Mostly you live now in the land of encumbrance:

the age of mortgage, mufflers, and insurance,

of children, their college loans, deadlines,

and your under-funded pension plan.

A scaffold heavy too with the past nested

inside your cells: former jobs, old lovers,

X-rays, extracted teeth, Ex-lax,

single malt scotch in place of Ecstasy.

You, my friend, are now ex-rated.

In autumn, we grow dangerously close

to what we feared, with husbands

or wives like plants entwined

for double strength against the threat

of winter’s winds.

With a deep breath drawn down

into the furnace of our guts,

we prepare to make a different investment.
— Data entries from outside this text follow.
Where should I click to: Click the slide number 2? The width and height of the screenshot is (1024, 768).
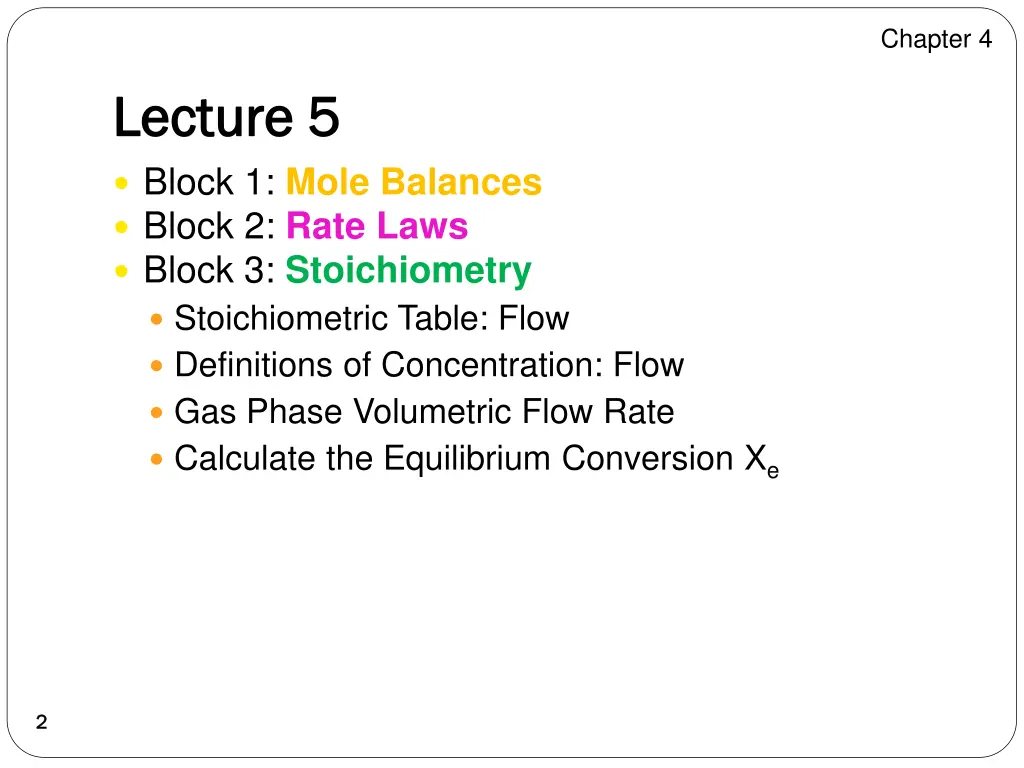point(41,723)
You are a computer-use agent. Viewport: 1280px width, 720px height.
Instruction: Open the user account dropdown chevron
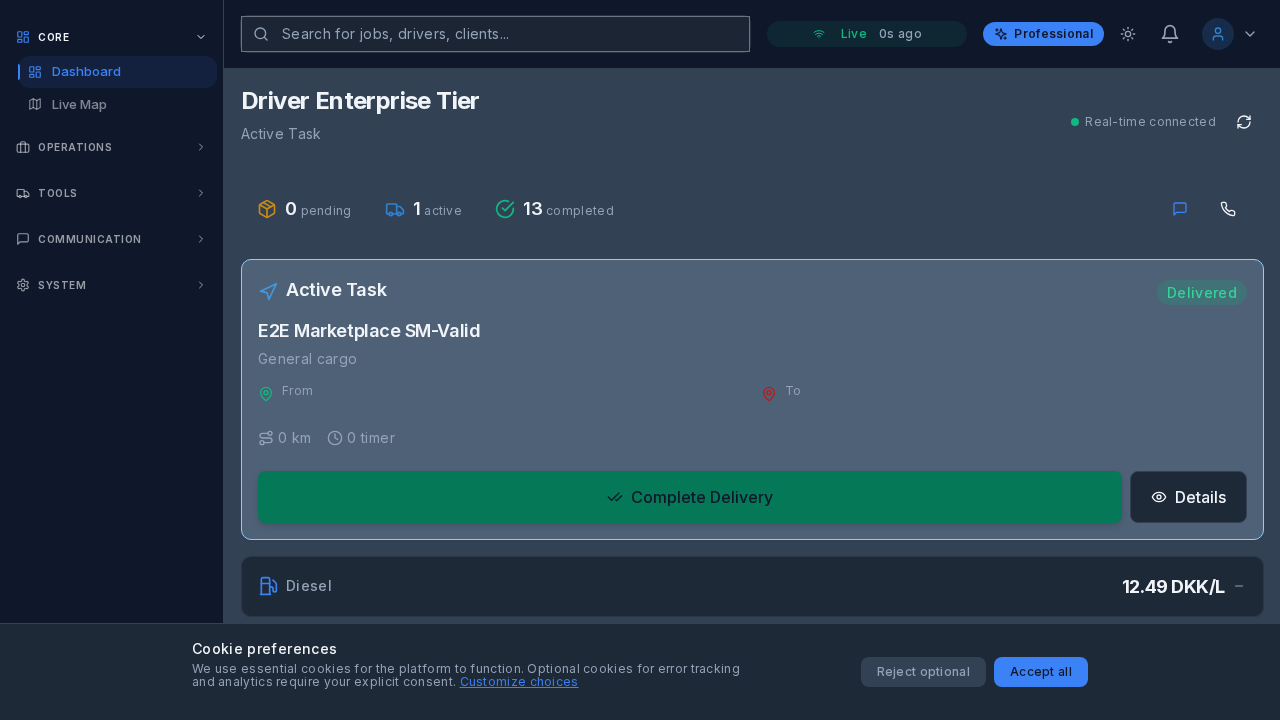[x=1250, y=34]
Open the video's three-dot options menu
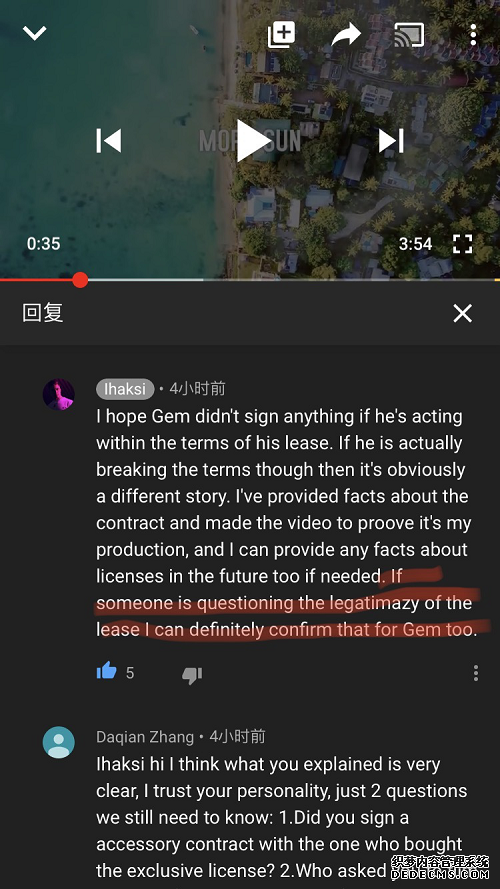This screenshot has width=500, height=889. [473, 35]
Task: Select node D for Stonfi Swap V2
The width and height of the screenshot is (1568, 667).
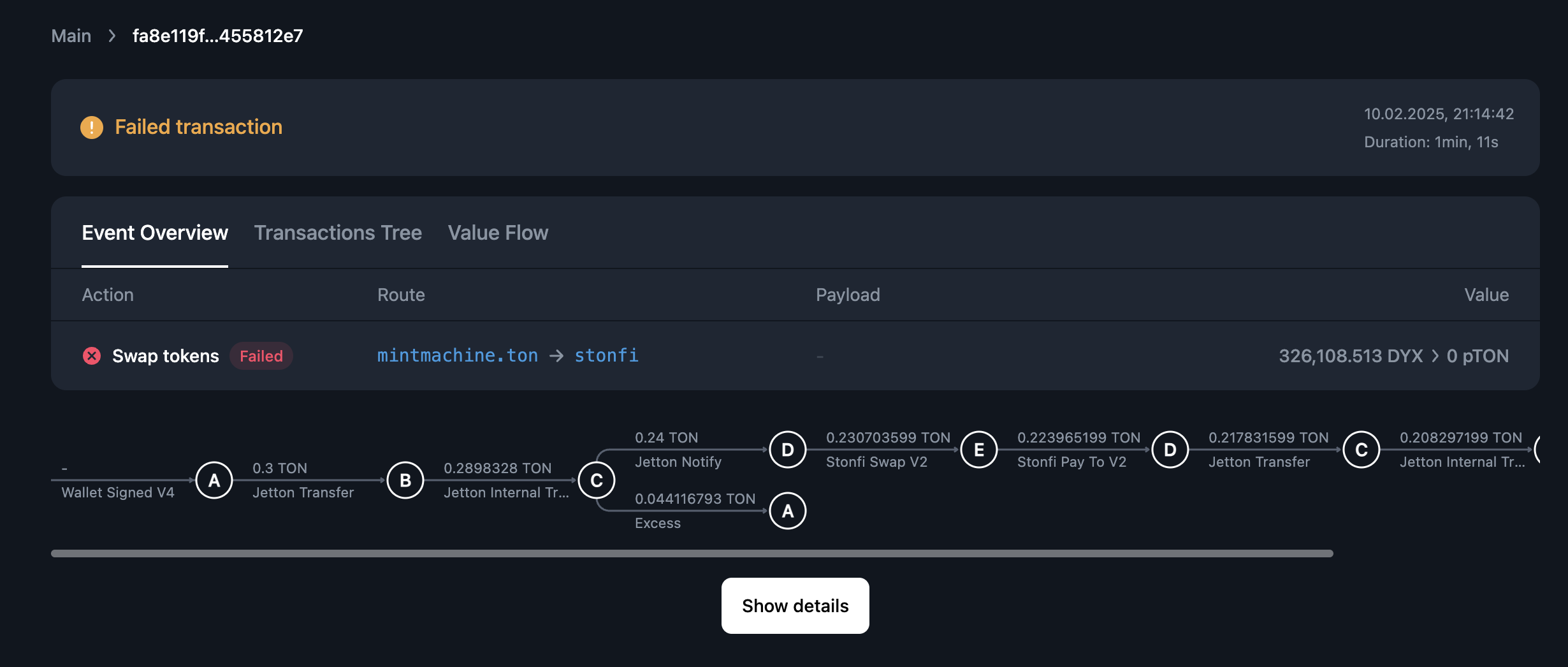Action: [x=1168, y=449]
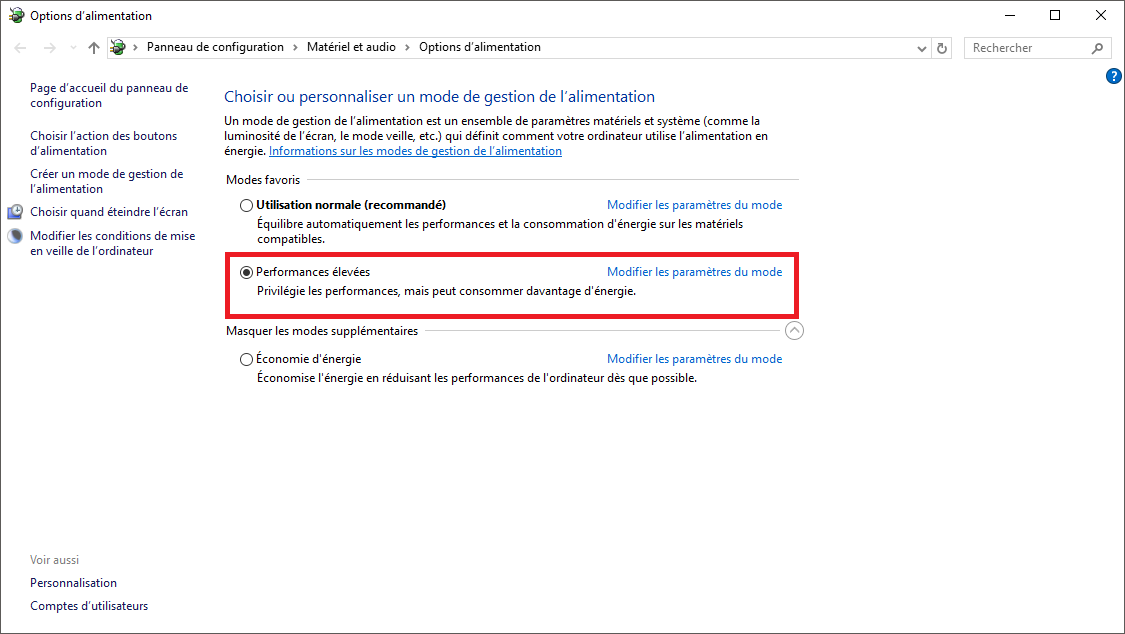
Task: Select the Performances élevées radio button
Action: 247,272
For whatever guides and beacons

once lit your way across quads and

continents, however bright your own visions

once seemed, there is at least

some small corner of your private kingdom

that you are ready to give over, where you pray that

“all your sons and daughters” may “dare

to live their dreams.” Their dreams.

 

So you do your dreamwork and you

work at your worry. You scratch the thin, soft skin

that has grown over memory.

You shudder to see how much

you are already capable of forgetting.

You plead for the discipline to

remember to remember. And

like some lost pilgrim,

you cry before the sudden shrine

of your children’s pictures, asking

yourself, asking the oracle you once

claimed to be: Can you grant them

their dreams, without giving up yours?

 

"In 1977, I conducted an anthropological field school in the Bahamas, on Cat Island, in 1977, with 11 students. We spent a month doing intensive ethnographic research on a network of indigenous communities on the island, and produced a book, Strangers No More, which remains one of the few substantive accounts of life in that particular Caribbean culture. The students and I had stayed in touch on and off over the years, and this October, 10 of them and I held a reunion 30 years after our intensive group experience. I wrote this poem for the entire class of ’77, a riff on the College’s anthem, 'Ithaca Forever.' I tried to capture what college life and its afterlife look like to people who left South Hill 30 years ago."

—Joel S. Savishinsky

Cultural anthropologist Joel Savishinsky joined the Ithaca College faculty in 1973 and recently retired as the Charles A. Dana Professor in the Social Sciences. His research has concentrated on aging, environmental issues, intergenerational relations, and human development. His books have twice won the Gerontological Society of America’s book prize. “My career so far,” he says, “has given me a chance to meet and live with people in diverse settings, plus opportunities to explore and work on a variety of critical human issues ranging from survival and family life to aging and mortality. It has been especially gratifying to engage my students in a collaborative role as researchers, thinkers, and activists, addressing some of the pressing social problems of our times.”